Ожидание на площади становилось напряженней, разговоры затихали, а потом возобновлялись с удвоенной силой. Неожиданно музыка смолкла, и в наступившей тишине голос из репродукторов сообщил, что сейчас будет говорить известный психолог Эрих Нойман.

Музыка смолкла. На лицах окружавших меня людей появилось выражение сосредоточенного внимания. Сначала слышно было только дыхание, а потом зазвучал очень знакомый усталый голос. Он говорил медленно, часто останавливался, чтобы подумать или подыскать точное выражение. Иногда голос понижался до неразборчивого шепота. В целом выступление Ноймана напоминало беседу в дружеском круге за бутылкой вина среди умных собеседников. В таком разговоре никто не предлагает глупых рецептов для спасения человечества, никто не притворяется, что знает ответы на все вопросы, и именно эта обыденность интонаций при необычности высказанных мыслей приковывала интерес к тому, что он говорил. А говорил он следующее:

— Друзья, я хочу предложить вашему суду мои размышления о необычном опыте жителей острова Скапендр. Много столетий мы внимательно слушали наших учителей, сообщавших нам свои великие истины. Мы стремились думать и жить в соответствии с этими истинами. Нас не удивляло, что эти истины давались всем сразу, как будто бы у нас у всех один ум и одна воля, как будто каждый из нас не имеет своего ума и своей воли.

Мы искренне соглашалась с учением и принимали его, но почему-то жили вопреки и наперекор учению, побуждаемые к этому нашей Тенью. Мы несли в себе противоречие и конфликт, который принимал разнообразные формы.

Мы боролись с врагами и искали поддержку у наших друзей. Мы забывали о том, что в каждом из нас живет своенравная Тень, которую нельзя свести к Тени другого человека и невозможно объяснить.

Нам говорят, что мы нездоровы, потому что несем в себе нашу Тень, мы нездоровы, потому что подавляем нашу Тень, но мы также нездоровы, потому что освободили нашу Тень. Нам говорят, что в нас живут страшные чудовища, ответственные за все преступления, которые совершались и совершаются в мире. Но нам не говорят, что нам с собой делать.

Признаемся: каждый из нас — это вместилище таинственной суверенной Тени. Каждый индивидуум — это первичная потенция действительности, над которой нет никакого высшего принципа. Во всяком случае, такой принцип нам пока неизвестен, а все известные высшие принципы и высшие сущности стали проблематичны и были нами отставлены. Причин для этого много, их все не перечислить.

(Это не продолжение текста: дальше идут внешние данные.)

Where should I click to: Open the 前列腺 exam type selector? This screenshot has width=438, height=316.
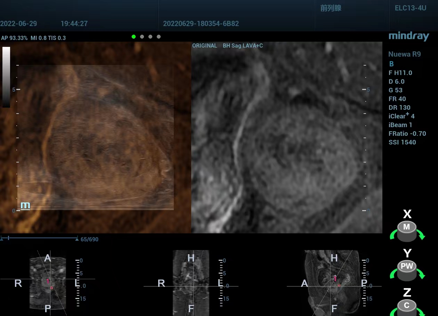pos(331,8)
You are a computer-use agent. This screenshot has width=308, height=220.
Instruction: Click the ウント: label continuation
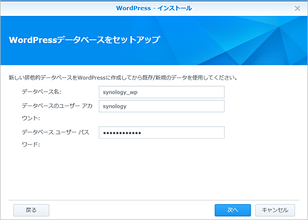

Достаточно сказать, что эти ветхие принципы и эти великие боги противоречат друг другу и не соотносятся с нашим опытом.

Наш реальный мир состоит из этих в самих себе укорененных и из самих себя произрастающих Теней. Противоречие между миром и интеллектом делает невозможным даже то частичное удовлетворение, которое Шопенгауэр обещает художнику, философу и святому. Мир непостижим для человеческого мышления, поэтому напрасны все наши усилия согласовать наше знание с нашей жизнью.

И с этим ничего не поделаешь. Противоречия между индивидуальными Тенями не могут быть разрешены. Искусство дает нам лишь видимость примирения противоречий. Нравственность предполагает действия индивида, который исходит из своей Воли, но одновременно согласуется с Волей других людей, что тоже невозможно.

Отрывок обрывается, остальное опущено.